Around twenty five years ago I stumbled across an old paperback in a secondhand bookshop that drew my attention with its outlandish content of unsolved mysteries. I always love a good story and after flicking through its pages and noticing it was first printed the year I was born out came my 15p and I bought it.
It's still a book I occasionally get out to re-read even though it's tape battered edges have seen better days. The stories are still worth reading, who wouldn't want to read a book that has the opening lines to its first story SYMPHONIES OF DEATH presented like this...
"If you harbour a deadly grudge and seek revenge there is a way to obtain it which will baffle the most astute criminologist" a musician once told me. "send your intended victim a recording of Pathetique from Tschaikovsky's Sixth Symphony. If he dosen't die soon after listening to it, someone close to him will...

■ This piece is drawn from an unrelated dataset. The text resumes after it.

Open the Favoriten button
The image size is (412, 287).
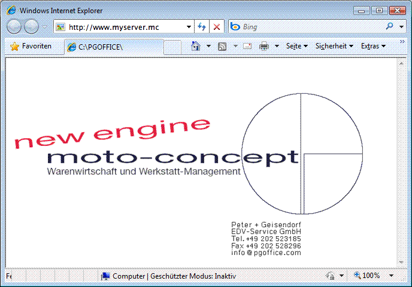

The story goes on to list instances where symphonies have caused death time and time again right up until a point where several have been banned from ever being played again. Other intriguing story's include Sultan Mkwawa's Missing Skull, a skull that holds the key to restoring peace in Africa, The Human Cork charting the exploits of Angelo Faticoni and unsinkable person who once swam from Manhattan to Hoboken whilst tied in a chair. My favourite though is The Water-into-Gasoline Mystery a story about John Andrews who's home brew experiments enabled him to turn water drawn from any source including sea water into working gasoline.
It still fascinates me to this day so I decided to do a bit of research online to see what I could find that would further expand on the story. Well, not much really but everything I did find didn't tally with each other. For a start dates changed, the way Johns invention had been discovered by the authorities; some said by accident, others by Johns approach to the government and others by John visiting England with a view to selling his invention. Even more curious is the end of the story, from returning a penniless hermit to mysterious disappearances and even murder. Either way all the story's seem to confirm that John Andrews existed as per the Navy records at the time in America and that they conducted water to gasoline tests with him which eventually abruptly stopped after a short period of time.
Now with so many discrepancies I thought I was researching some kind of hoax but instead after reading everything I could find I think I actually found out some explanation for the story.
It seems that John Andrews in 1916 stumbled on a reaction he quite genuinely thought he had created gasoline, he never made much of a fuss but prefered to test it out in customers cars at his gas station which eventually dre the attention of the military, primarily the Navy. When the Navy got involved and watched an engine start using seawater after John had added the contents of his bag to the water they investigated further they also thought he had done the impossible. A few months later the experiments were quietly abandoned, it was only after a period of time later that all the rumours sprung up that he had been abducted, murdered, made pennyless to finish off the story but I think it was rather more mundane than all that exciting stuff.
There is something you can add to water to give it the illusion of gasoline and that's Clacium Carbide. It reacts with water to produce acetylene gas and calcium hydroxide, the resultant C2H2 is combustible. The only problem is that Ca(OH)2 is corrosive so any usefulness is restricted as it would damage any engine in a short period of time.
So John added a known ingredient to the water giving a short lived fuel, when the authorities found out they simply lost interest as damaged engines is not what they were looking for. Simple, I assume the extra bits tagged on were to enhance the story, either way it's still and intriguing one to me and remains my favourite in the book.
Oh, that and the Secret Of The Bourbon Street Harem, oh, and Odyssey Of Hubert The Hippo and maybe The Riddle Of Marshal Michelle Ney it looks like I have a few more stories to catch up on. I wonder what I will find online forty seven years later, more mysteries perhaps?